Artificial cells
are minimal structures constructed from biomolecular
building blocks designed to mimic cellular processes, behaviors, and
architectures. One near-ubiquitous feature of cellular life is the
spatial organization of internal content. We know from biology that
organization of content (including in membrane-bound organelles) is
linked to cellular functions and that this feature is dynamic: the
presence, location, and degree of compartmentalization changes over
time. Vesicle-based artificial cells, however, are not currently able
to mimic this fundamental cellular property. Here, we describe an
artificial cell design strategy that addresses this technological
bottleneck.
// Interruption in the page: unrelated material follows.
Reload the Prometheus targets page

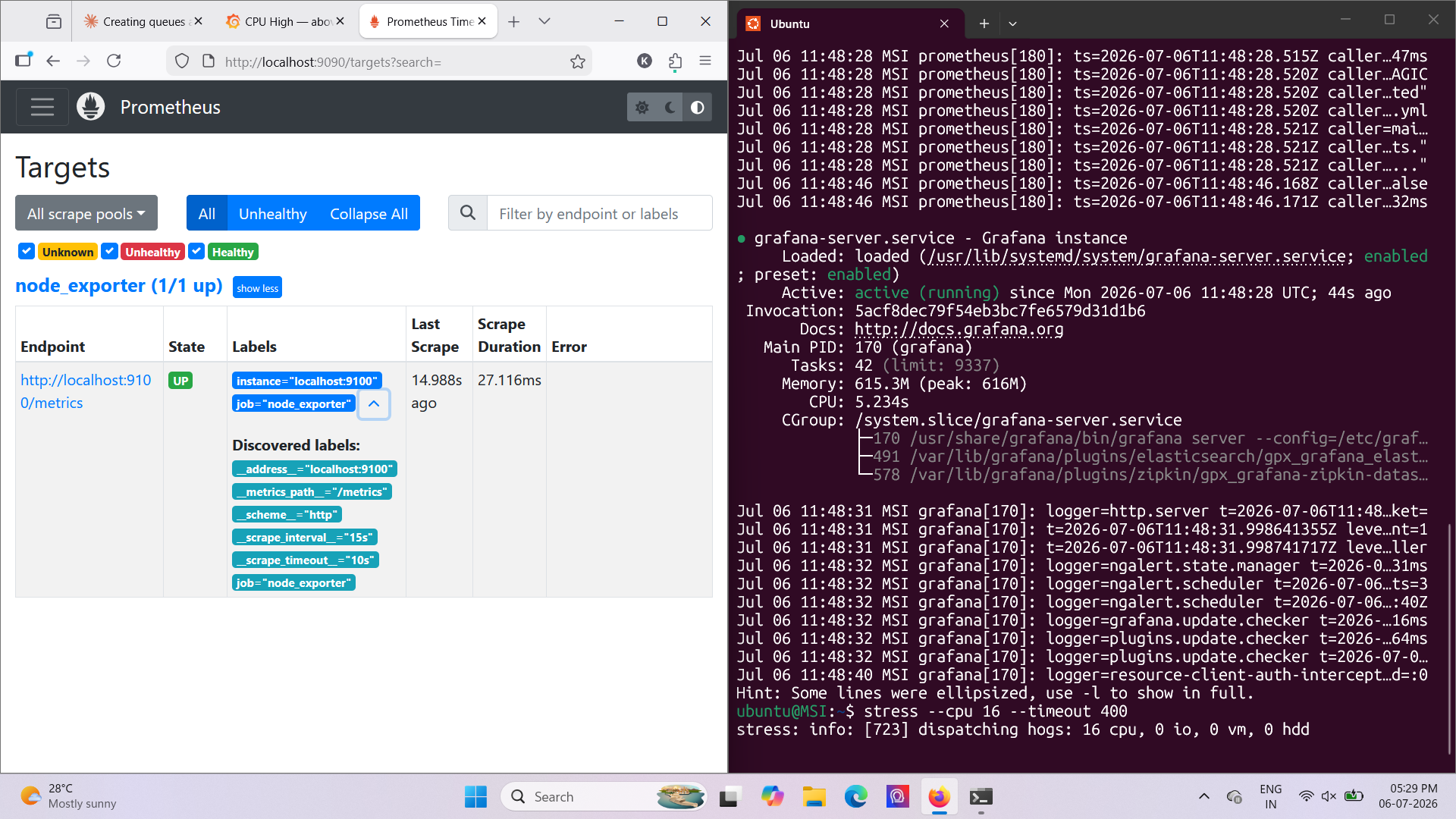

We create a series of artificial cell architectures which
possess multicompartment assemblies localized either on the inner
or on the outer surface of the artificial cell membrane. Exploiting
liquid–liquid phase separation, we can also engineer spatially
segregated regions of condensed subcompartments attached to the cell
surface, aligning with coexisting membrane domains. These structures
can sense changes in environmental conditions and respond by reversibly
transitioning from condensed multicompartment layers on the membrane
surface to a dispersed state in the cell lumen, mimicking the dynamic
compartmentalization found in biological cells. Likewise, we engineer
exosome-like subcompartments that can be released to the environment.
We can achieve this by using two types of triggers: chemical (addition
of salts) and mechanical (by pulling membrane tethers using optical
traps). These approaches allow us to control the compartmentalization
state of artificial cells on population and single-cell levels.